Cyber-criminals were busy during the first quarter of 2011, as there were more unique malware samples circulating during this time period, McAfee said.
Attacks surged in the first quarter of 2011, as researchers counted six million unique malware samples, McAfee said in its first quarter Threat Report, released June 1. There were 2.75 million new malware samples in February, McAfee found. McAfee specifically highlighted mobile malware as the “new frontier of cyber-crime” in its report.
Criminals are actively pursuing alternate attack vectors, said Vincent Weafer, senior vice president of McAfee Labs. For example, McAfee security experts found that the most recent version of SpyEye can “thrive” on more than 150 different “modules,” including USB thumb drives, instant messaging and Firefox certificates.

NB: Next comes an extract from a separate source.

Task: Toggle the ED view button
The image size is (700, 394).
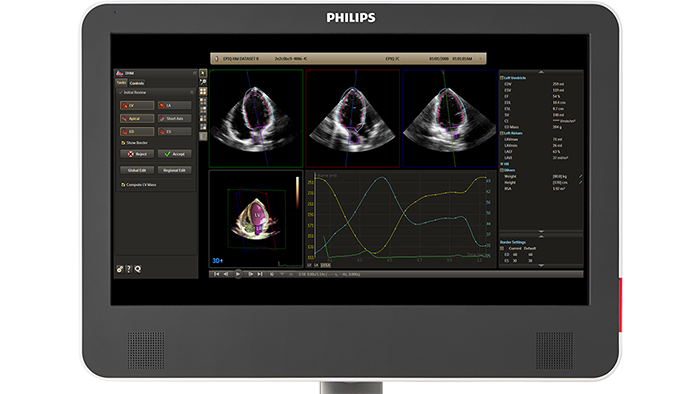Action: pyautogui.click(x=137, y=132)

Mobile devices are increasingly targeted by attackers, the report found. Google’s Android mobile operating system became the second most popular target for malware, after Symbian, which accounted for nearly three-quarters of all mobile malware, according to the report.
McAfee Labs also released a white paper, “Downloading from Mobile App Stores is Risky Business,” which focuses on the rise of mobile malware and the security risks of mobile app stores, especially alternative third-party markets. As users can download and install apps from other sources than just the official Android Market, there is no central clearinghouse where Google can check every single Android app, according to the McAfee Labs white paper.
Google yanked apps infected with DroidDream malware from the Android Market in March, and again a few days ago when DroidDream Light was discovered in more than 20 apps. DroidDream uses two exploits, Exploit/LVedu and Exploit/DiutesEx, which were initially used by users to gain root access to their own devices. McAfee Labs also highlighted Android/Drad in its white paper, which is also distributed via maliciously modified apps. The Drad malware listens for commands from a centralized server and can download additional software, although “it stops short of being a full-fledged mobile botnet,” McAfee Labs said.
The criminals behind the Zeus crimeware toolkit have also targeted mobile devices, creating new versions of Zitmo mobile malware for both Symbian and Windows Mobile systems to steal user bank account information, according to McAfee.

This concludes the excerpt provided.